Tips & Tricks (later Tips & Tricks Codebook) is a video game magazine published by LFP. For most of its existence, the publication was devoted almost exclusively to strategies and codes for popular video games. It began as a spin-off from VideoGames magazine, which in itself morphed out of VideoGames & Computer Entertainment. VG&CE and VideoGames, like Tips & Tricks, were published by LFP following the purchase of ANALOG Computing, ST-LOG and other computer magazines from publishers Michael DesChenes & Lee Pappas in the late 1980s.

LFP purchased Big Brother Skateboarding Magazine from Steve Rocco in 1997, and published the magazine until 2004. 1997 Big Brother Skateboarding Magazine is notable for being one of the precursors to the Jackass franchise of extreme stunts and pranks.

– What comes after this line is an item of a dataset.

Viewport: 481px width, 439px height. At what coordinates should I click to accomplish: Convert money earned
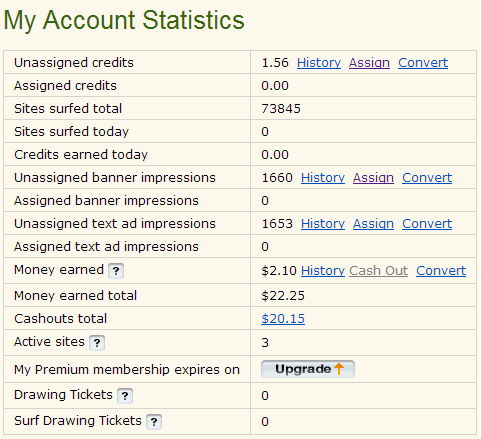[441, 271]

As the 21st century approached, magazine sales further declined. Together, the company's 31 periodicals had a monthly circulation of between 2.5 and 3 million. This was a far cry from the 1970s, when Hustler alone sold that many copies each month. Because of this LFP focused on turning its magazine and video titles such as Hustler, Barely Legal, Busty Beauties, Beaver Hunt, and Asian Fever into profitable websites.

By 1998, estimates LFP was doing $135 million in annual sales with 51,112 periodicals published and 7,812 movies and or video tapes produced.

==Hustler Video==
Hustler Video is a pornographic film studio owned by LFP. In 2003 Hustler Video bought VCA Pictures, which maintains a separate brand identity within the LFP conglomerate. Hustler Video has produced several top-selling and award-winning films, such as Snoop Dogg's Doggystyle, Snoop Dogg's Hustlaz: Diary of a Pimp and Who's Nailin' Paylin?.

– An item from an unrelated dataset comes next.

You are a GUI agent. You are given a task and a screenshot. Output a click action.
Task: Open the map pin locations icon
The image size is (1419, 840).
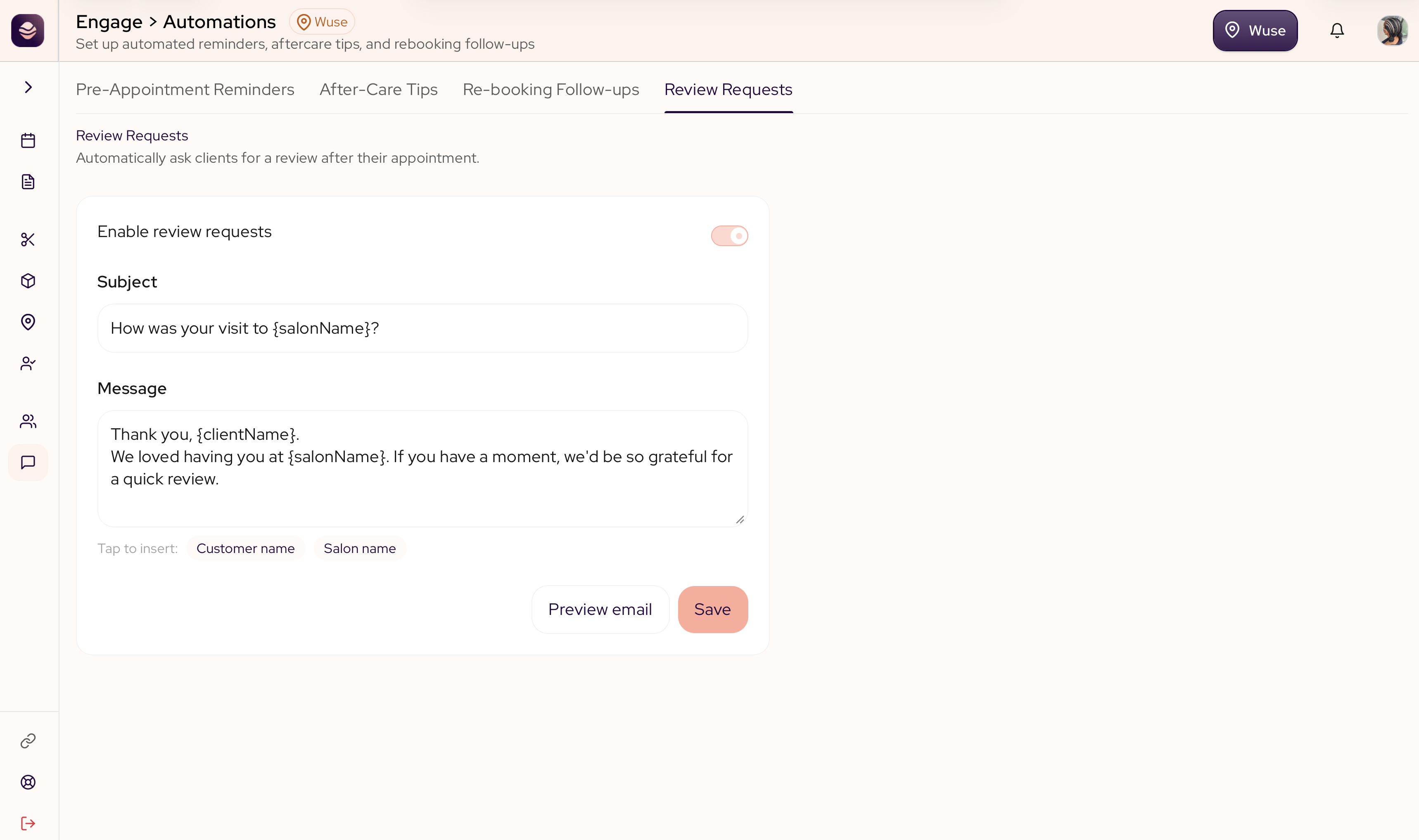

In 2010 when AIDS Healthcare Foundation lodged a complaint against the Hustler Video group for not requiring the actors to wear condoms and thereby contributing to the spread of HIV, Michael H. Klein, the President of LFP responded by saying the company would not back down from shooting raw sex videos.

==Hustler Clubs==
The Hustler Club is a chain of strip clubs. In 1968, Flynt opened the first Hustler Club which featured semi-clothed girls. One Hustler Club in Dayton quickly lead to a chain of clubs with the same name in Cincinnati, Columbus, Cleveland, Toledo, and Akron. By early 1970, he had eight clubs and 300 employees. In 1974 with profits from Hustler magazine far surpassing those of the Hustler Clubs, Flynt decided to get out of the bars business and be a publisher full-time. For close to 30 years the Hustler Club name lay dormant. In the early 2000s (decade), LFP began to license the Hustler Club name for new clubs across the country. Currently there are Hustler Clubs in 6 U.S. states and 3 countries.